Please and thank-you
Ok we have some kind of sequence that goes
10,20,29,37,44 for the first 5 terms.
It looks like the n-th term is given by
(1) n*10 -((n-2)(n-1))/2
At least this would be one expression to generate the sequence. I don't know if your text/teacher made you aware that through any finite set of data points there are an infinite number of functions. The expression (1) I gave would probably be the most 'natural' one we could use. To answer part A) put in 8 for n in (1) and calculate.
For part B) we know that the amount of revenue per group is given by (1). The cost is 6/person, thus use expression (1) - 6n = net profit. Since we want this greater than 0 set (1) - 6n => 0 and solve for n. Use the last n for which it is positive.
Hint: make a table and calculate n for the first dozen terms or so. I did not get twelve, so don't think this a short-cut.
A) To find out how much a buffet dinner for 8 people costs, we can use the expression (1) given: n*10 - ((n-2)(n-1))/2.
Substituting n = 8 into the expression, we get:
8*10 - ((8-2)(8-1))/2
= 80 - (6*7)/2
= 80 - 21
= $59
Therefore, a buffet dinner for 8 people would cost $59.
To calculate the savings if the members eat together rather than alone, we need to find the difference between the total cost if they eat together and the total cost if they eat individually.

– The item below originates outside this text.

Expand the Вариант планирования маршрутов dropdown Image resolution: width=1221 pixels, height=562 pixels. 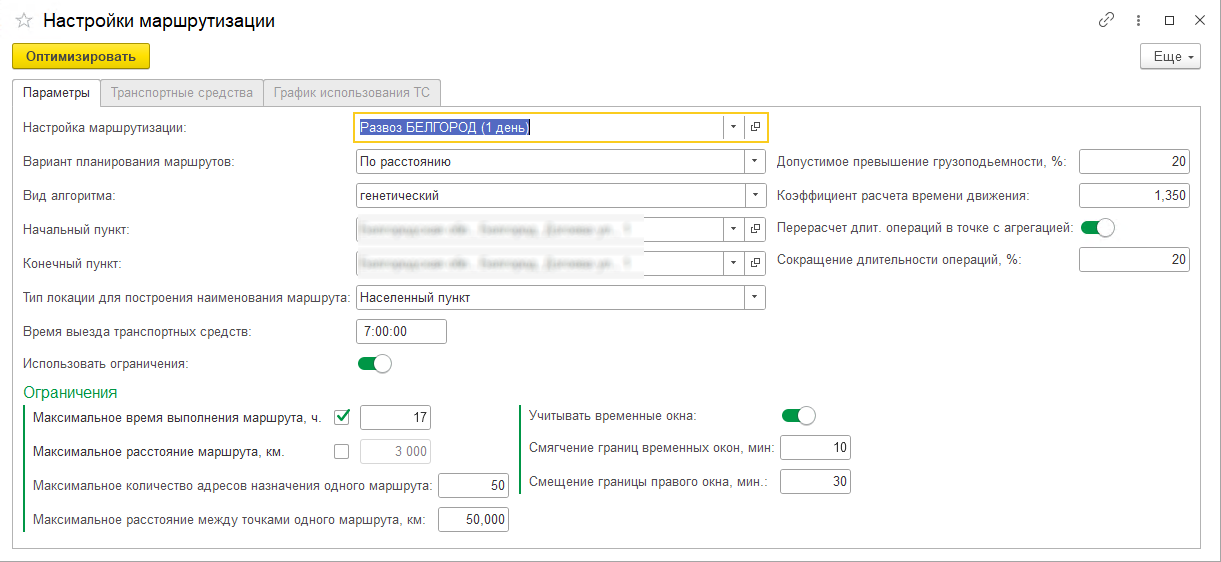(x=754, y=161)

If each person eats alone, the total cost would be 8*$10 = $80.
But if they eat together, the total cost is $59.
So, the group of 8 people would save $80 - $59 = $21 by eating together.
B) The cost for the restaurant per person is given as $6.
To find out how large a group the restaurant can serve without losing money, we need to determine the net profit. The net profit is calculated as the revenue (given by expression (1)) minus the cost per person ($6n).
Setting (1) - 6n greater than 0, we have:
n*10 - ((n-2)(n-1))/2 - 6n > 0
Now, we need to solve this inequality to find the largest value of n for which it holds true.
One way to approach this is by creating a table and calculating the net profit for various values of n. Start with small values of n and increment it gradually until the net profit becomes negative. The last value of n for which the net profit is positive is the maximum group size the restaurant can serve without losing money.
Note: Unfortunately, without having the values of the additional terms in the sequence, we cannot determine the exact group size the restaurant can serve without losing money.